Marcus Harris (born September 27, 2000) is an American professional football defensive tackle for the Kansas City Chiefs of the National Football League (NFL). He played college football for the Kansas Jayhawks and the Auburn Tigers and was selected by the Houston Texans in the seventh round of the 2024 NFL draft.

== Early life ==
Harris attended high school at Park Crossing in Montgomery, Alabama. Coming out of high school, Harris was rated as a three-star recruit where he decided to commit to play college football for the Kansas Jayhawks.

== College career ==
=== Kansas ===
During, Harris's first year with the Jayhawks in 2019 he would play in two games before redshirting. During week three of the 2020 season, Harris made six tackles with three being for a loss. In the following week, Harris would notch two and half tackles for a loss against rival Kansas State. In 2020, Harris had a breakout year totaling 27 tackles with seven and a half being for a loss, a forced fumble, and a fumble recovery. After the conclusion of the 2020 season, Harris decided to enter the NCAA transfer portal.

=== Auburn ===
Harris decided to transfer to play for the Auburn Tigers. During the 2021 season, Harris notched 27 tackles, with six going for a loss, two sacks, and a fumble recovery which he returned for a touchdown. In 2022, Harris notched 30 tackles, with six and a half going for a loss, two sacks, and a pass deflection. During the 2023 season, Harris tallied 40 tackles with 11 going for a loss, seven sacks, and a forced fumble, where for his performance he was named first-team all-SEC. After the conclusion of the 2023 season, Harris decided to declare for the 2024 NFL draft.

Harris finished his career with the Auburn Tigers notching 97 tackles, with 23.5 being for a loss, and 11 sacks.

==Professional career==

Pre-draft measurables
| Height | Weight | Arm length | Hand span | Wingspan | 40-yard dash | 10-yard split | 20-yard split | 20-yard shuttle | Three-cone drill | Vertical jump | Broad jump | Bench press |
| 6 ft 2+3⁄8 in (1.89 m) | 286 lb (130 kg) | 32 in (0.81 m) | 9+5⁄8 in (0.24 m) | 6 ft 6+1⁄4 in (1.99 m) | 5.06 s | 1.77 s | 2.94 s | 4.69 s | 7.78 s | 29.5 in (0.75 m) | 8 ft 7 in (2.62 m) | 34 reps |
All values from NFL Combine/Pro Day

===Houston Texans===
Harris was selected by the Houston Texans in the seventh round (247th overall) of the 2024 NFL draft. He was waived on August 27, and re-signed to the practice squad. He was released on October 9.

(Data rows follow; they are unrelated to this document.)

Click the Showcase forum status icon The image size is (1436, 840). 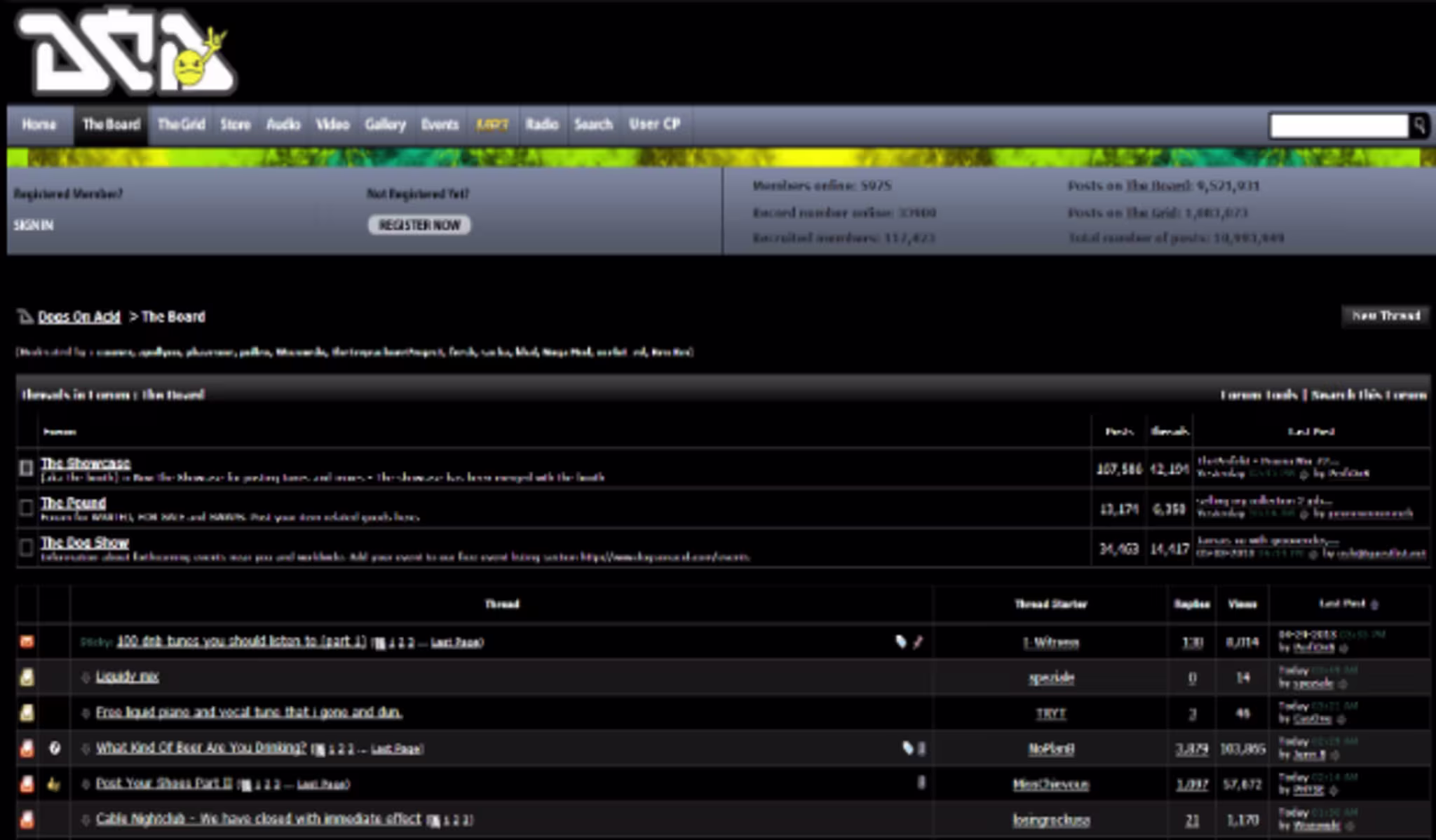(27, 468)

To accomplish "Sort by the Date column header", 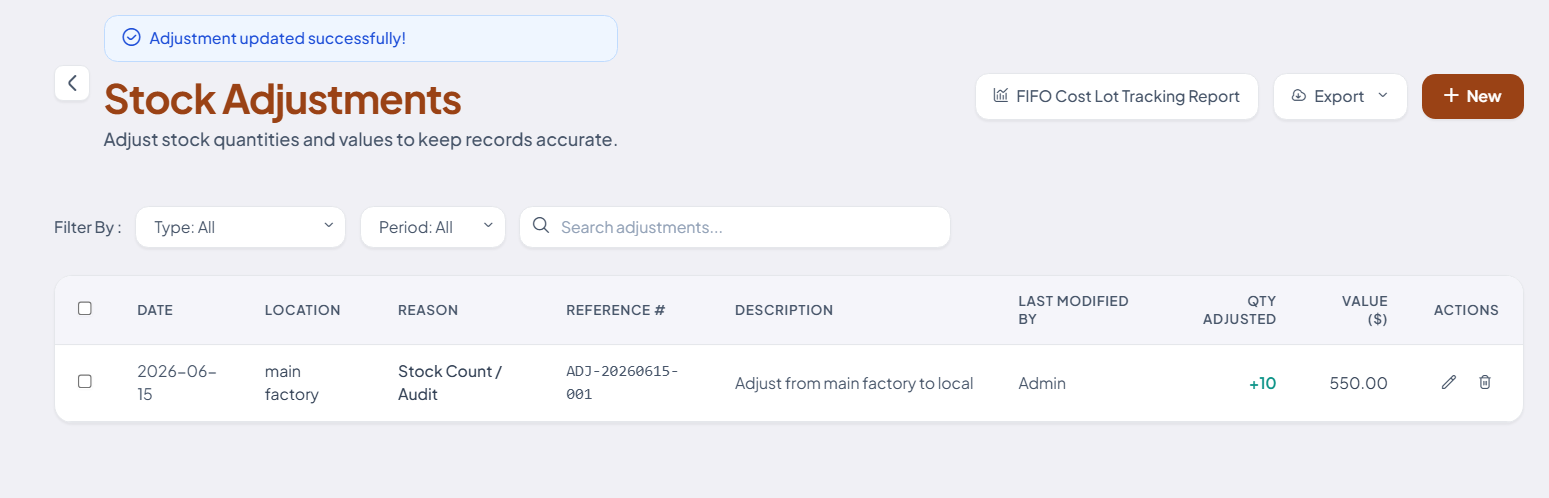I will 155,310.
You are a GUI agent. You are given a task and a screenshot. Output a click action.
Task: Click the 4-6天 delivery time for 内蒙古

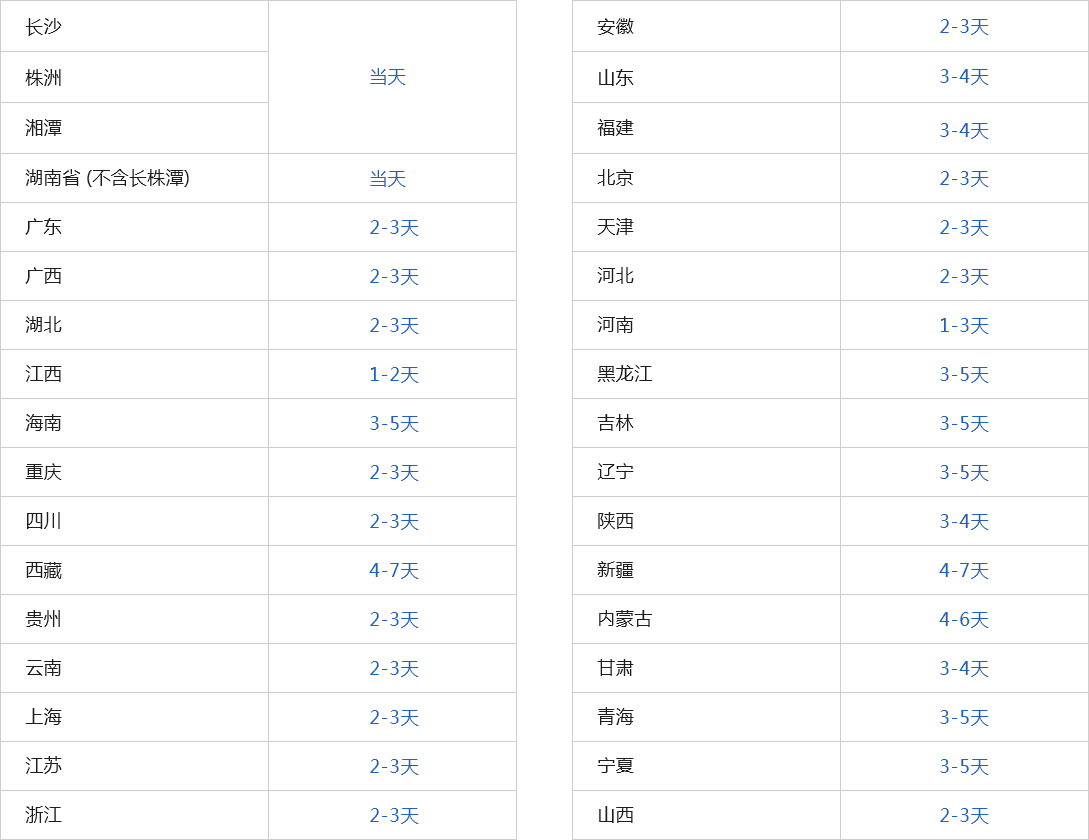[x=964, y=620]
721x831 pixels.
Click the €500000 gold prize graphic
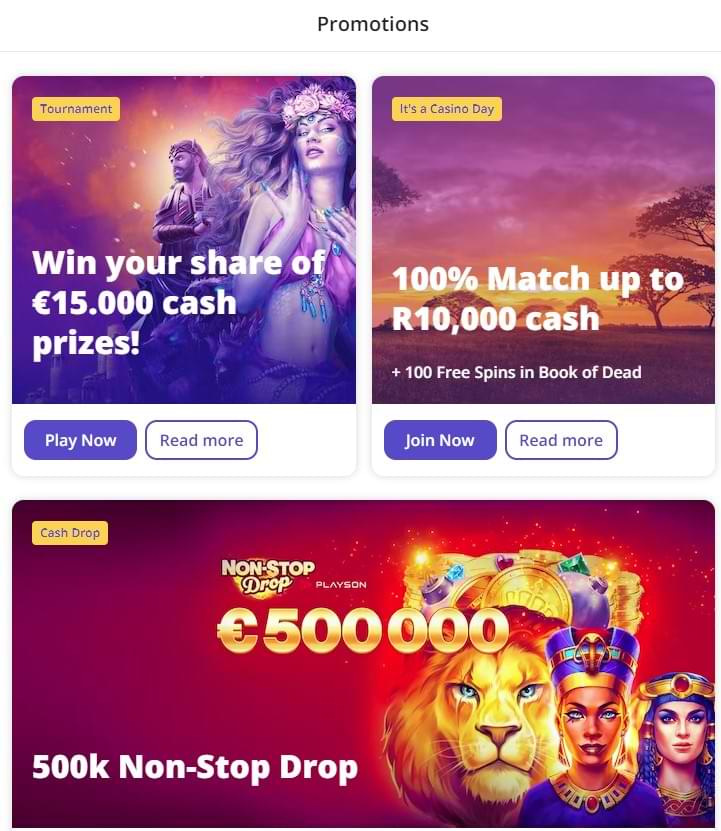pos(363,630)
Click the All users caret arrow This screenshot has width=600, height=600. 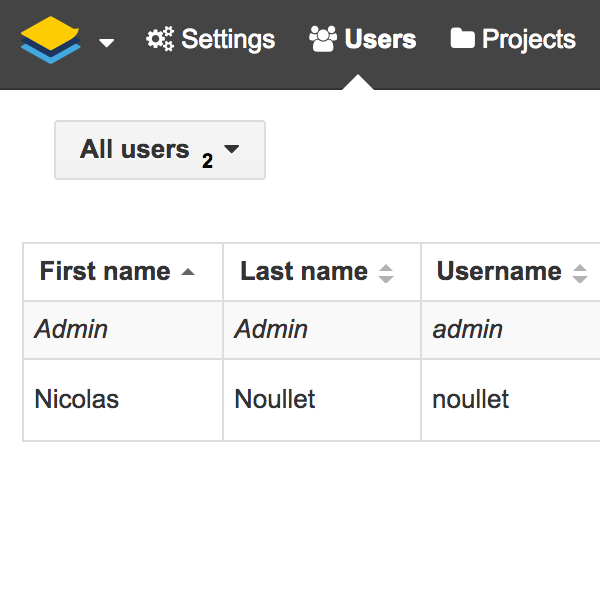click(x=232, y=148)
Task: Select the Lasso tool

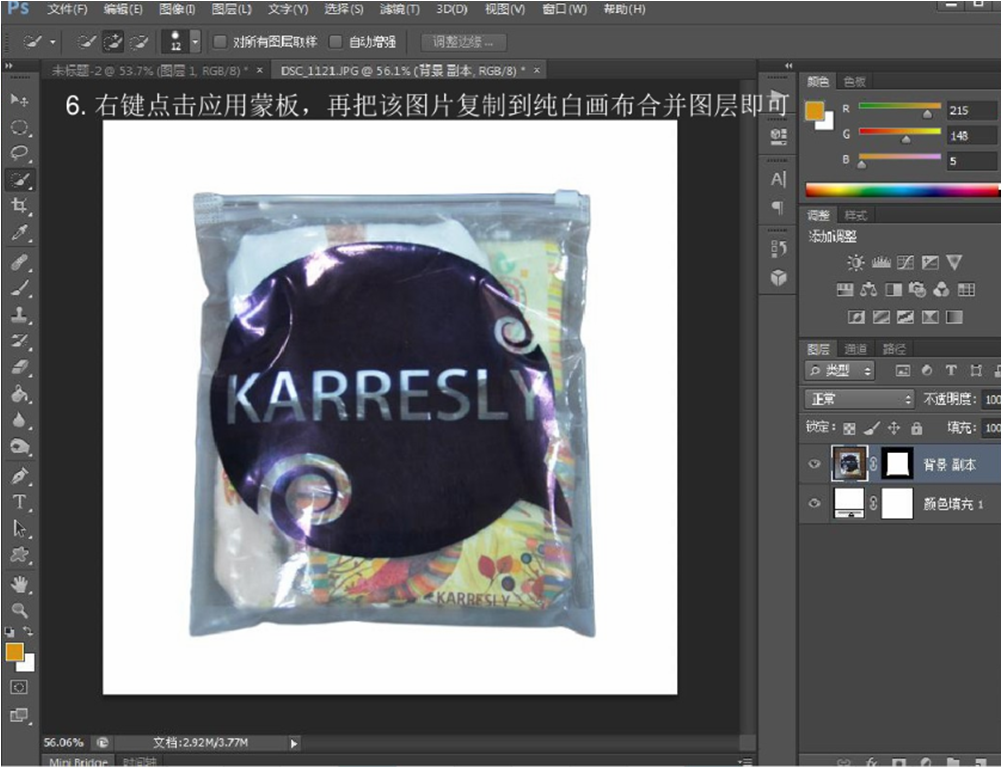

===New England Patriots===
On October 11, 2024, Harris was signed to the New England Patriots practice squad. He signed a reserve/future contract on January 6, 2025.

On April 28, 2025, Harris was released by the Patriots.

===Buffalo Bills===
On June 6, 2025, Harris signed with the Buffalo Bills. He was released on August 26 as part of final roster cuts.

===Houston Texans (second stint)===
On December 17, 2025, Harris was signed to the Houston Texans' practice squad. He was released on December 23.

===Kansas City Chiefs===
On December 30, 2025, Harris was signed to the Kansas City Chiefs' practice squad. He signed a reserve/future contract on January 5, 2026.

On August 31, 2026, Harris was waived by the Chiefs and re-signed to the practice squad. On September 14, Harris was elevated to the active roster ahead of the Week 1 game.